Insights into the transcriptional regulation of the anthracycline reductase AKR7A2 in human cardiomyocytes.

Highlights • NF-κB binds to specific regions in the AKR7A2 promoter in AC16 cardiomyocytes. • Doxorubicin modifies cellular levels of NF-κB and the expression of AKR7A2. • Doxorubicin changes AKR7A2 phosphorylation status in AC16 cells. Abstract Aldo-Keto Reductase Family 7 Member A2 (AKR7A2) is the most abundant anthracycline metabolizing enzyme in human myocardium. Myocardial AKR7A2 contributes to the synthesis of cardiotoxic C-13 anthracycline alcohol metabolites (e.g., doxorubicinol).
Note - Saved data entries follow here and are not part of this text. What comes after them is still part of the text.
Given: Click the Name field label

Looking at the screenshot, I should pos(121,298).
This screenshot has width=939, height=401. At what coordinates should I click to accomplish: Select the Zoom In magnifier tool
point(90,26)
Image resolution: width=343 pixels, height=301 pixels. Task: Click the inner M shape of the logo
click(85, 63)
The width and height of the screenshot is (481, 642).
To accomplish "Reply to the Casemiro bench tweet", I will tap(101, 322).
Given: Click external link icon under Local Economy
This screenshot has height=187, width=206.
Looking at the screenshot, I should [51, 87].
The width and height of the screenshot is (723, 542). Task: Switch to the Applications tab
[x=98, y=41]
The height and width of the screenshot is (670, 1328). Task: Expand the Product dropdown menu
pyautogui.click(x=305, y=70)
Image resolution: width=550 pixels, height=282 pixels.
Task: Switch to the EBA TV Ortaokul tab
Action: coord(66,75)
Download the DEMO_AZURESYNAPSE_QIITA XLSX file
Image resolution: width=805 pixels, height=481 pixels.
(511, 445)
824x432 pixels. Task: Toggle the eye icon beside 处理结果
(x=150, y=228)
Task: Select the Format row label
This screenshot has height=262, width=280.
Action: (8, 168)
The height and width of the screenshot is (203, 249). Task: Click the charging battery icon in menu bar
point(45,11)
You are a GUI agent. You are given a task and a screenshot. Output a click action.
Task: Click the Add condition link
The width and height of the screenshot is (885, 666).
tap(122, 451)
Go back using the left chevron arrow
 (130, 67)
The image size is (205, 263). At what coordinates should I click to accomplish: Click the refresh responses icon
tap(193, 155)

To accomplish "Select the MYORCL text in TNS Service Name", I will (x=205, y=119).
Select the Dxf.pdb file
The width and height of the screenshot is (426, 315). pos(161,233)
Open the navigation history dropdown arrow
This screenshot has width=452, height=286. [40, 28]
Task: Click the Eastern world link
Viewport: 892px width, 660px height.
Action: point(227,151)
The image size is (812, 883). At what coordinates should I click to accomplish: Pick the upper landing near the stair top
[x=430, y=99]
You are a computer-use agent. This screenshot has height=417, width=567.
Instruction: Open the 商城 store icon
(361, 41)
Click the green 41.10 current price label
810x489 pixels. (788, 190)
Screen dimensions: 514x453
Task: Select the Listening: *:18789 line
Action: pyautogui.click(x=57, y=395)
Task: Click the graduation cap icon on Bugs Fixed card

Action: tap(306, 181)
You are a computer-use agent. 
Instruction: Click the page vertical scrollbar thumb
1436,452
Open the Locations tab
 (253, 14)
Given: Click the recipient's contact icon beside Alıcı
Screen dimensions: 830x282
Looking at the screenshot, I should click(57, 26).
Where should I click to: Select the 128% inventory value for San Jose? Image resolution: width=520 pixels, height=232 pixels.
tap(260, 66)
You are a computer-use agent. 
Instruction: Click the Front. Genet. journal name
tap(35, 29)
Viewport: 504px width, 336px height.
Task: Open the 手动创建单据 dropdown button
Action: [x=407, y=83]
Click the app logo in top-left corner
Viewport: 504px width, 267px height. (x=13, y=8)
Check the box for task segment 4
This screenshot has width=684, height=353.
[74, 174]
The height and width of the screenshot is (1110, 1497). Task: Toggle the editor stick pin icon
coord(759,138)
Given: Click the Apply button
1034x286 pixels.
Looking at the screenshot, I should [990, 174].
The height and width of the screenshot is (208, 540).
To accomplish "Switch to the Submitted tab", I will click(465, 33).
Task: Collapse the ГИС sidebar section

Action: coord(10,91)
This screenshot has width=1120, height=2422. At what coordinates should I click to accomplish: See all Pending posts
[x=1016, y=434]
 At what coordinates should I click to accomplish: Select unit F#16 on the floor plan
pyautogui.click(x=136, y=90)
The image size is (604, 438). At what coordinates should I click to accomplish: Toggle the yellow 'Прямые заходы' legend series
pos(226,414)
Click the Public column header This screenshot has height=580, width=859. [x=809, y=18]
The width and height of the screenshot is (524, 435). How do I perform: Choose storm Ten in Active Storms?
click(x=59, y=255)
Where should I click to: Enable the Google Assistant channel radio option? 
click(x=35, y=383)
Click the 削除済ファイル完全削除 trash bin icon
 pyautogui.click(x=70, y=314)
The factors that govern the transcription of human AKR7A2 in cardiomyocytes remain largely unexplored. In this study, we performed the functional characterization of the AKR7A2 gene promoter in human AC16 cardiomyocytes. Experiments with gene reporter constructs and chromatin immunoprecipitation assays suggest that NF-κB binds to specific regions in the AKR7A2 promoter. Doxorubicin treatment modified the cellular levels of NF-κB and the expression of AKR7A2. Moreover, doxorubicin treatment led to changes in the pattern of AKR7A2 phosphorylation status. Our results suggest that AKR7A2 expression in human cardiomyocytes is mediated by NF-κB through conserved response elements in the proximal gene promoter region. This study provides the first insights into the functional characteristics of the human AKR7A2 gene promoter. [ABSTRACT FROM AUTHOR]